* GIVEN TEXT *
________

He gets a mandatory 8 and then check him.
That is a shit stoppage and Al is full of shit to try to claim that was a okay stoppage.


----------



## church11 (Jun 6, 2013)

I can't stand Berto, but give the man a count. It's the 12th round.


----------



## Them Bones (Jul 13, 2013)

Have to agree with y'all. Give the guy more than 2 seconds to recover.


----------



## ~Cellzki~ (Jun 3, 2013)

They shoda let him continue


----------



## Archer (May 26, 2013)

Berto fought his ass off with one hand, and you don't even give him a few seconds to clear his head..... suck a dick ref.


----------



## Relentless (Nov 24, 2012)

karass vs floyd is deffo next.


----------



## errsta (May 16, 2013)

how long before Berto is fed to Broner/Garcia/(Insert Haymon fighter here)


----------



## Yungboy (Jun 5, 2013)

That was a bad stoppage


----------



## Brnxhands (Jun 11, 2013)

Respect to Berto. he does come to fight regardless of what people think of flaws


----------



## errsta (May 16, 2013)

Relentless said:


> karass vs floyd is deffo next.


:lol:


----------



## Vic (Jun 7, 2012)

Fucking GREAT card!


----------



## ChicoTheBoy (Jun 5, 2013)

________

* SOURCE MATERIAL *

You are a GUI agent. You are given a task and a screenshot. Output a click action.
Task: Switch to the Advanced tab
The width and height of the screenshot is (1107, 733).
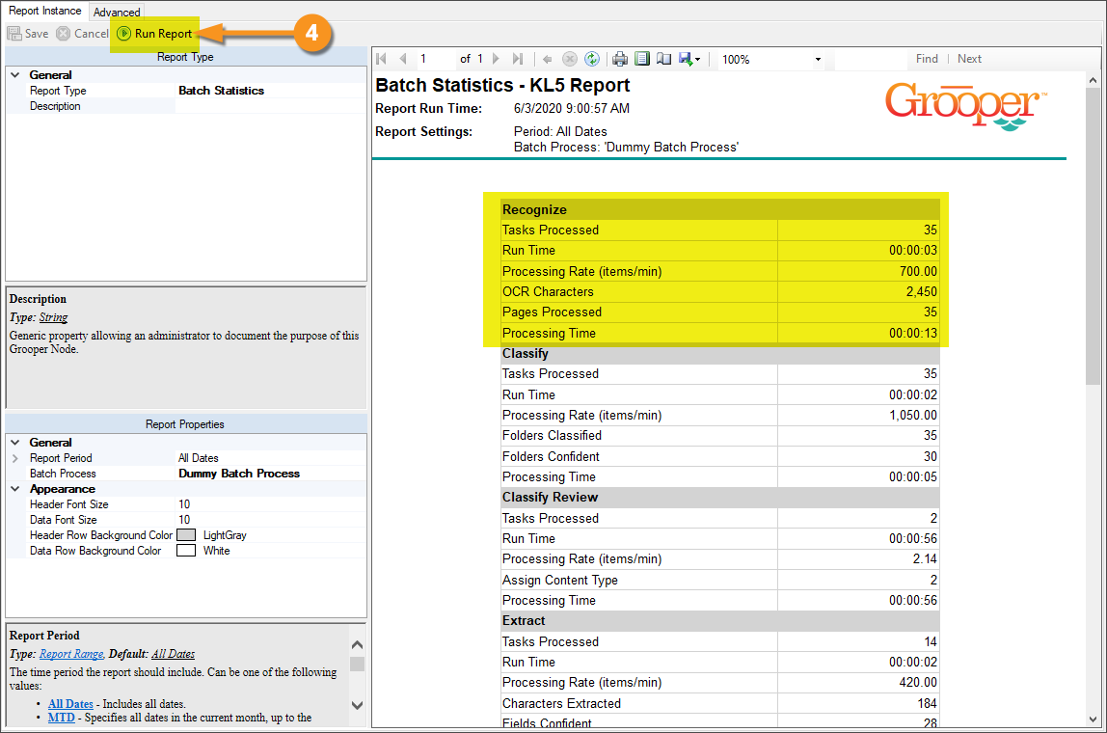pos(117,13)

________

* EXERCISE BRIEF *
Can you quote the boxing forum thread, starting with "I can't stand" and going on through "seconds to recover."? The lines above aren't needed here.

* CORRECT RESPONSE *
I can't stand Berto, but give the man a count. It's the 12th round.


----------



## Them Bones (Jul 13, 2013)

Have to agree with y'all. Give the guy more than 2 seconds to recover.